Der Einfluss von Adultismus auf die Begabungsentfaltung

„Dafür bist du noch zu klein!“ oder „Um über den Tod nachzudenken, bist du noch zu jung“ sind Sätze, die Erwachsene zu Kindern sagen. Oft denken Erwachsene aufgrund ihres Alters, dass sie wissen, was für Kinder am besten ist. Aber nur weil eine Person erwachsen ist, heißt es nicht automatisch, dass sie kompetenter und klüger ist. Wann aber sprechen wir genau von Adultismus? Und wann verhindert adultistisches Verhalten, dass Kinder ihre Begabungen entfalten können? Mit diesen und anderen Fragen befasst sich dieser Blogbeitrag.

März 2024

Von: Gesa Hartenbach


Was ist Adultimus?

Unter dem Begriff Adultismus wird das ungleiche Machtverhältnis zwischen Kindern und Erwachsenen verstanden. Aufgrund des geringeren Alters eines Kindes werden ihm bestimmte Eigenschaften zugeschrieben, wie beispielsweise trotzig, niedlich, unreif oder nicht vertrauenswürdig zu sein. Viele Erwachsene gehen aufgrund ihres Alters davon aus, mehr zu wissen als Kinder 1.

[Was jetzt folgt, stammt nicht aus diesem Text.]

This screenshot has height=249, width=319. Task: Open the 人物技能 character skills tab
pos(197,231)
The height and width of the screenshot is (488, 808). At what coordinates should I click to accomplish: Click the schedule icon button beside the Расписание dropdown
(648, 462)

Adultismus kann ein Hintergrund für Diskriminierung sein. Oft ist es die erste Diskriminierungsform, mit der höchstwahrscheinlich jeder Mensch in seinem Leben Erfahrung machen wird – ungeachtet der sozialen Herkunft, des Aussehens oder Geschlechts 1. Außerdem ist es die einzige Diskriminierungsform, die meist alle Erwachsene bereits erlebt haben, gleichzeitig aber auch oft selbst gegenüber Kindern ausüben.

Ein Fallbeispiel

Wir schauen auf ein Fallbeispiel, um zu veranschaulichen, was Adultismus genau bedeutet und in welchen Kontexten das Phänomen auftritt.

Noa ist vier Jahre alt und besucht seit einem Jahr den städtischen Kindergarten. Sie zeigt besonders großes Interesse an Büchern und Geschichten. Ihre Lieblingsbeschäftigungen in der Kita sind Vorlesen, Bücher anschauen und eigene Geschichten erzählen. Noa möchte unbedingt alle Bücher aus der Kita selbst lesen und beginnt daher damit, sich einzelne Wörter selbst beizubringen. Sie fragt ihre pädagogische Fachkraft Frau Schmitt, ob sie sie beim Lesenlernen unterstützen kann.

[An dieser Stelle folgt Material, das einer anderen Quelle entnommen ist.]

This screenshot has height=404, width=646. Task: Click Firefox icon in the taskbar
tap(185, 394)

Was ist adultistisches Verhalten?

Adultistisches Verhalten kann in den unterschiedlichsten Situationen sichtbar werden. Oftmals geschieht es unbewusst, dass sich Erwachsene gegenüber Kindern adultistisch verhalten. Erwachsene meinen aufgrund ihres Alters zu wissen, was für Kinder das Beste sei, und bestimmen mit diesem Hintergedanken über sie 4. Das wäre beispielsweise der Fall, wenn Frau Schmitt Noa mit dem Lesenlernen auf die Schule vertröstet, weil sie denkt, das Beste für das Kind sei es, in der Kita noch zu spielen.

Auch das Unterbrechen von Kindern, wenn sie in ein Spiel oder Experiment vertieft sind, zum Beispiel weil es Essen gibt, ist adultistisches Verhalten. Dies wird oftmals nicht vorsätzlich begangen, sondern lässt sich unter anderem durch institutionelle Strukturen erklären. Auch Eltern verhalten sich gegenüber ihren Kindern adultistisch, wenn sie beispielsweise festlegen, welche Kleidung ihr Kind heute trägt 1. In extremen Fällen kann Adultismus sogar in Form von körperlicher Gewalt, Bestrafung und Beschimpfung auftreten 1.

In Bildungseinrichtungen sowie in der Familie passiert es häufig, dass unter Zeitdruck gehandelt und die Meinung der Kinder unbewusst übergangen wird. Es gibt Situationen, in denen es sinnvoll ist, wenn Erwachsene Entscheidungen für Kinder treffen, um sie beispielweise vor real existierenden Gefahren zu schützen. Allerdings müssen und können Kinder durch das aktive Besprechen von Entscheidungen gut in einen ernst gemeinten Meinungsaustausch miteinbezogen werden 4.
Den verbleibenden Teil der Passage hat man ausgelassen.